I'm sure the factory engineers know, and it looks like that was this "angry old man's" point, namely that the factory engineers *do* know better, but they're being muzzled by A.) their employer, and B.) the US Government. In this case, he's talking about maintenance of a car that could be pretty reliable, if the *proper* maintenance is done on it.
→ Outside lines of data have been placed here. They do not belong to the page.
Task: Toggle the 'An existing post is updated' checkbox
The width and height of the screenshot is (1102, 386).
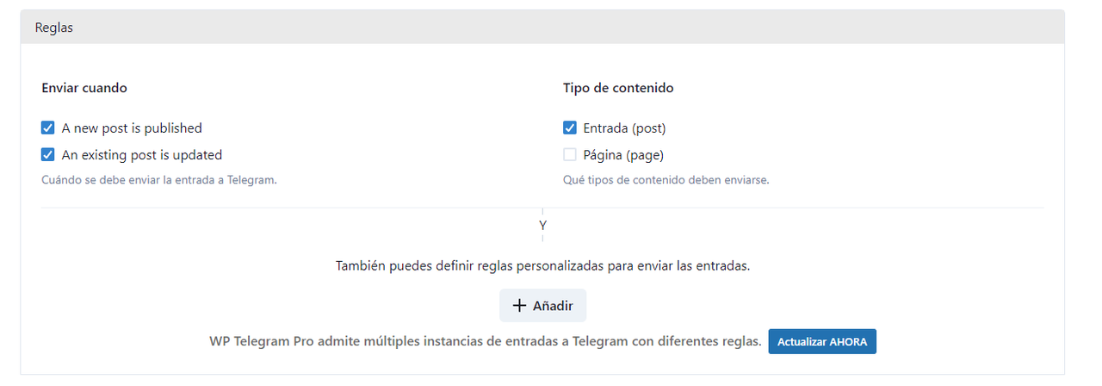Action: [48, 155]
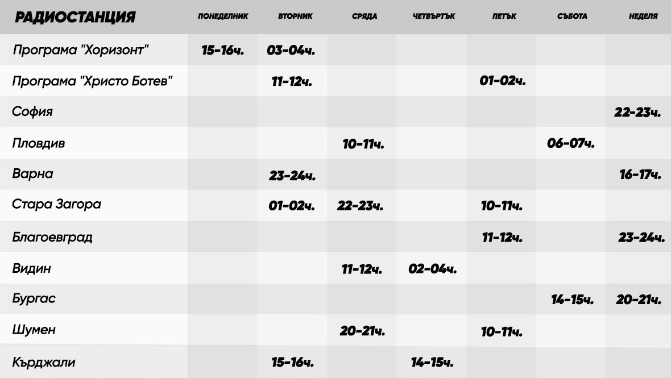Click the РАДИОСТАНЦИЯ column header
Screen dimensions: 671x378
(75, 17)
I consider this plausible because it wouldn't be the first time a car manufacturer made design choices and recommendations, for business reasons, that didn't serve the customer in the best reasonable way, "reasonable", in this case, meaning not causing problems down the road. Older folks will remember the "planned obselescence" policies of GM, Ford, and Chrysler back in the 1970's and 1980's. They will also remember the difference between the Ford Granada and its replacement, the Ford Fairmont. The former may not have been pretty, but it was very reliable, while the latter was a problem-child from birth due to Ford's sucky implementation of the then-new EPA regs. Advancing the Fairmont's timing after purchase fixed most of the problems. Granted, it came at the expense of a little more emissions, but the car would run much better. Why did Ford not do it right? Because it was cheaper to do it wrong and just retard the timing. Customer? They'll be buying another car in 3 years, so goodie for us (Ford)! GM and Chrysler did similar things. GM, Ford, and Chrysler knew their cars. But for business reasons, they made bad (for the customer) recommendations and design choices. I remember those days.
And that's the *other* reason Japanese cars became so popular.
Regarding Mercedes-Benz, remember that they used to tell people, "automatic transmissions are sealed for life, no maintenance required." They had to backpedal on that one due to complaints, remember? This article looks in much the same vein. The car could run very well...with the Proper Maintenance.